Celebrities have to put up with a lot of nonsense, the worst of which might be having your body be for the public’s consumption when you’re just trying to mind your own business. The Internet, as it has with most things, has of course made this worse. Not only are photos of celebs up for all to comment on, but now they’re also fair game for memes — ensuring one paparazzi photo has more lives than anyone ever needed.

Anyway, this happened to Chloë Grace Moretz. A photo of her carrying a box of takeout pizza into a hotel room was made into a meme comparing her to the Family Guy character Legs That Go All The Way Up Griffin— subjecting the actor to intense body scrutiny that she says has affected her for a long time.

In an interview with Hunger Magazine, she spoke candidly, for the first time, about what the experience was like.

“Everyone was making fun of my body, and I brought it up with someone and they were like, ‘Oh, shut the f*ck up, it’s funny,'” Moretz said in the interview. “And I just remember sitting there and thinking, my body is being used as a joke and it’s something that I can’t change about who I am, and it is being posted all over Instagram. It was something so benign as walking into a hotel with leftovers. And to this day, when I see that meme, it’s something very hard for me to overcome.”

Moretz said the meme “took a layer of something that I used to enjoy, which was getting dressed up and going to a carpet and taking a photo, and made me super self-conscious. And I think that body dysmorphia — which we all deal with in this world – is extrapolated by the issues of social media. It’s a headf*ck.”

She went on to say the experience made her a recluse. “It was great because I got away from the photographers and I was able to be myself, and to have so many experiences that people didn’t photograph, but at the same time it made me severely anxious when I was photographed. My heart rate would rise and I would hyperventilate.”

# [DATASET CONTENT]

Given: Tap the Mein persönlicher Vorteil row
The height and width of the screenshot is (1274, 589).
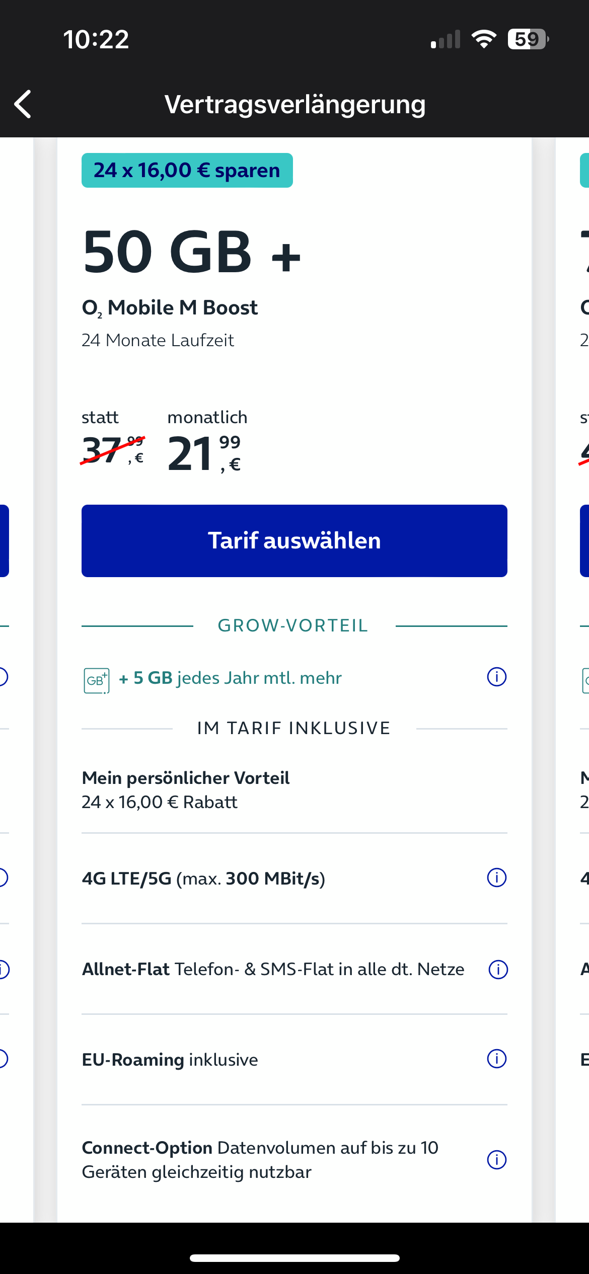Looking at the screenshot, I should (295, 789).
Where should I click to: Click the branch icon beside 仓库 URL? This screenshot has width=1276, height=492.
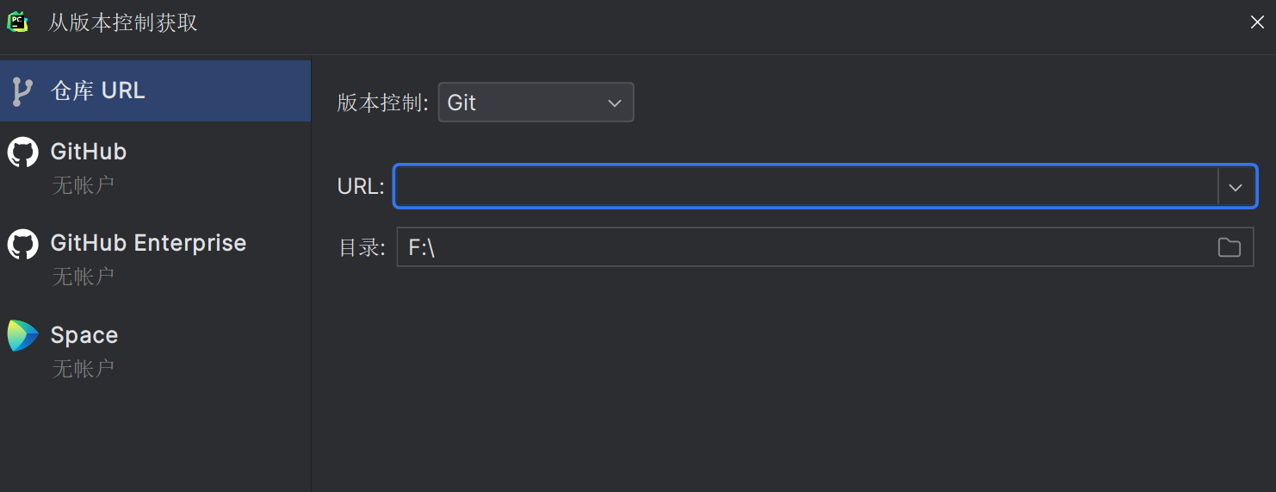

# [DO THIS]
Decide whether each statement agrees with the article above about Chloë Grace Moretz and the pizza meme, giving yes or no for each along with the article's deciding words, quoted exactly.
1. The meme was made from a photo of Moretz carrying a box of takeout pizza into a hotel room.
2. Moretz said the meme made her enjoy going to a carpet and having her photo taken more than before.
3. Moretz had spoken about the experience publicly before her interview with Hunger Magazine.

# [RESULT]
1. Yes: "A photo of her carrying a box of takeout pizza into a hotel room was made into a meme"
2. No: "took a layer of something that I used to enjoy, which was getting dressed up and going to a carpet and taking a photo, and made me super self-conscious"
3. No: "she spoke candidly, for the first time, about what the experience was like"